### JOB
Reproduce the records in full, replacing "computer-use agent" with "GUI agent" wherever it occurs and leaving everything else unchanged.
=== SOURCE DATA ===
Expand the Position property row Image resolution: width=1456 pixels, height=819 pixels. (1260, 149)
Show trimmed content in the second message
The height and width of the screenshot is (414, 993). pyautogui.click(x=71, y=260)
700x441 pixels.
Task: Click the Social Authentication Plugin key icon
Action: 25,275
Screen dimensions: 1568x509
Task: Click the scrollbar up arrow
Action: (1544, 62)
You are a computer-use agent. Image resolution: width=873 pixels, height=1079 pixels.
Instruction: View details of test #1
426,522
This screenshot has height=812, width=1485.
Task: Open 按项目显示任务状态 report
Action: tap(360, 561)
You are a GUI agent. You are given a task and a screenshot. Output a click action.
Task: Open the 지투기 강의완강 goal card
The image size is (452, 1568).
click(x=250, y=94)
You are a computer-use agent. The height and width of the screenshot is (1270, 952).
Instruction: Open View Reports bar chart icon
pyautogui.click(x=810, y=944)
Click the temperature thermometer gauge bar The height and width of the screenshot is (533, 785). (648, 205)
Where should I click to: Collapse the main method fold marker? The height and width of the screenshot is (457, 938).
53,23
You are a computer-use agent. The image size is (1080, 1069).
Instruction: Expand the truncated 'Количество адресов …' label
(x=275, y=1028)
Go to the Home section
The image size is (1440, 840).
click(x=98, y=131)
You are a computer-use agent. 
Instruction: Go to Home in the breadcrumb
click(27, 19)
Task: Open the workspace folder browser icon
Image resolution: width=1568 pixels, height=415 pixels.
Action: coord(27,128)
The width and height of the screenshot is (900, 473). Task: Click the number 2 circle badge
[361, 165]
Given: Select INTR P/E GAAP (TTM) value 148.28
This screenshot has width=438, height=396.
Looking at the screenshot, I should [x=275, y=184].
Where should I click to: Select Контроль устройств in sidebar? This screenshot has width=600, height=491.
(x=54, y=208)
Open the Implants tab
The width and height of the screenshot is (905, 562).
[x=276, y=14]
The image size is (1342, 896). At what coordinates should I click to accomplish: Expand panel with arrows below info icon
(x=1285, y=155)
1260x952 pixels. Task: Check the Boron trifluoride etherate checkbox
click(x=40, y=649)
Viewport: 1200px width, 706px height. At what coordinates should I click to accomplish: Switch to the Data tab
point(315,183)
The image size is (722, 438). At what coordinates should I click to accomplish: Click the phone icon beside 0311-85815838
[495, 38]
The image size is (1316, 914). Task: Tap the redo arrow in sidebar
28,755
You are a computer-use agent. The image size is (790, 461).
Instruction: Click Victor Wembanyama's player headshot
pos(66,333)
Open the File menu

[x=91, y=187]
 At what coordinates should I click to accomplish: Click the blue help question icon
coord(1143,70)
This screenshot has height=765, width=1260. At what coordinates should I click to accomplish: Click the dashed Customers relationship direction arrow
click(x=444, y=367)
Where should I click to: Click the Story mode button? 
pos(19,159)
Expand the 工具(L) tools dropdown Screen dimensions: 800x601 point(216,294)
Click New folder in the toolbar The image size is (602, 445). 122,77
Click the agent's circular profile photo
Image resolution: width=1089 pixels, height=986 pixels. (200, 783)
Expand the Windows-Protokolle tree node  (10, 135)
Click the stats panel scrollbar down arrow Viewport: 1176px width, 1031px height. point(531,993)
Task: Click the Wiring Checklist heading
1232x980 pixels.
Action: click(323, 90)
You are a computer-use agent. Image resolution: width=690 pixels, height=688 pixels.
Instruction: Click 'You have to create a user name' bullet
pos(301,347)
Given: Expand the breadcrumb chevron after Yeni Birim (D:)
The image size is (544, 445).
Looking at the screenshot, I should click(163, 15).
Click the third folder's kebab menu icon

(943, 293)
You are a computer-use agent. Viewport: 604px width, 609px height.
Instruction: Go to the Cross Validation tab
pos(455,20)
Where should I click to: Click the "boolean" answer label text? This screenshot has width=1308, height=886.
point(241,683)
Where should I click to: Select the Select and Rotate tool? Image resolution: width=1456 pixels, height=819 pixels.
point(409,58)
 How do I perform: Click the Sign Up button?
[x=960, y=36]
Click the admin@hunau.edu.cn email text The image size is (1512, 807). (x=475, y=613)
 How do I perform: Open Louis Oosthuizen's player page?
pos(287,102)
===
### WRITTEN SOLUTION
Expand the Position property row Image resolution: width=1456 pixels, height=819 pixels. (1260, 149)
Show trimmed content in the second message
The height and width of the screenshot is (414, 993). pyautogui.click(x=71, y=260)
700x441 pixels.
Task: Click the Social Authentication Plugin key icon
Action: 25,275
Screen dimensions: 1568x509
Task: Click the scrollbar up arrow
Action: (1544, 62)
You are a GUI agent. Image resolution: width=873 pixels, height=1079 pixels.
Instruction: View details of test #1
426,522
This screenshot has height=812, width=1485.
Task: Open 按项目显示任务状态 report
Action: tap(360, 561)
You are a GUI agent. You are given a task and a screenshot. Output a click action.
Task: Open the 지투기 강의완강 goal card
The image size is (452, 1568).
click(x=250, y=94)
You are a GUI agent. The height and width of the screenshot is (1270, 952).
Instruction: Open View Reports bar chart icon
pyautogui.click(x=810, y=944)
Click the temperature thermometer gauge bar The height and width of the screenshot is (533, 785). (648, 205)
Where should I click to: Collapse the main method fold marker? The height and width of the screenshot is (457, 938).
53,23
You are a GUI agent. The image size is (1080, 1069).
Instruction: Expand the truncated 'Количество адресов …' label
(x=275, y=1028)
Go to the Home section
The image size is (1440, 840).
click(x=98, y=131)
You are a GUI agent. 
Instruction: Go to Home in the breadcrumb
click(27, 19)
Task: Open the workspace folder browser icon
Image resolution: width=1568 pixels, height=415 pixels.
Action: coord(27,128)
The width and height of the screenshot is (900, 473). Task: Click the number 2 circle badge
[361, 165]
Given: Select INTR P/E GAAP (TTM) value 148.28
This screenshot has width=438, height=396.
Looking at the screenshot, I should [x=275, y=184].
Where should I click to: Select Контроль устройств in sidebar? This screenshot has width=600, height=491.
(x=54, y=208)
Open the Implants tab
The width and height of the screenshot is (905, 562).
[x=276, y=14]
The image size is (1342, 896). At what coordinates should I click to accomplish: Expand panel with arrows below info icon
(x=1285, y=155)
1260x952 pixels. Task: Check the Boron trifluoride etherate checkbox
click(x=40, y=649)
Viewport: 1200px width, 706px height. At what coordinates should I click to accomplish: Switch to the Data tab
point(315,183)
The image size is (722, 438). At what coordinates should I click to accomplish: Click the phone icon beside 0311-85815838
[495, 38]
The image size is (1316, 914). Task: Tap the redo arrow in sidebar
28,755
You are a GUI agent. The image size is (790, 461).
Instruction: Click Victor Wembanyama's player headshot
pos(66,333)
Open the File menu

[x=91, y=187]
 At what coordinates should I click to accomplish: Click the blue help question icon
coord(1143,70)
This screenshot has height=765, width=1260. At what coordinates should I click to accomplish: Click the dashed Customers relationship direction arrow
click(x=444, y=367)
Where should I click to: Click the Story mode button? 
pos(19,159)
Expand the 工具(L) tools dropdown Screen dimensions: 800x601 point(216,294)
Click New folder in the toolbar The image size is (602, 445). 122,77
Click the agent's circular profile photo
Image resolution: width=1089 pixels, height=986 pixels. (200, 783)
Expand the Windows-Protokolle tree node  (10, 135)
Click the stats panel scrollbar down arrow Viewport: 1176px width, 1031px height. point(531,993)
Task: Click the Wiring Checklist heading
1232x980 pixels.
Action: click(323, 90)
You are a GUI agent. Image resolution: width=690 pixels, height=688 pixels.
Instruction: Click 'You have to create a user name' bullet
pos(301,347)
Given: Expand the breadcrumb chevron after Yeni Birim (D:)
The image size is (544, 445).
Looking at the screenshot, I should click(163, 15).
Click the third folder's kebab menu icon

(943, 293)
You are a GUI agent. Viewport: 604px width, 609px height.
Instruction: Go to the Cross Validation tab
pos(455,20)
Where should I click to: Click the "boolean" answer label text? This screenshot has width=1308, height=886.
point(241,683)
Where should I click to: Select the Select and Rotate tool? Image resolution: width=1456 pixels, height=819 pixels.
point(409,58)
 How do I perform: Click the Sign Up button?
[x=960, y=36]
Click the admin@hunau.edu.cn email text The image size is (1512, 807). (x=475, y=613)
 How do I perform: Open Louis Oosthuizen's player page?
pos(287,102)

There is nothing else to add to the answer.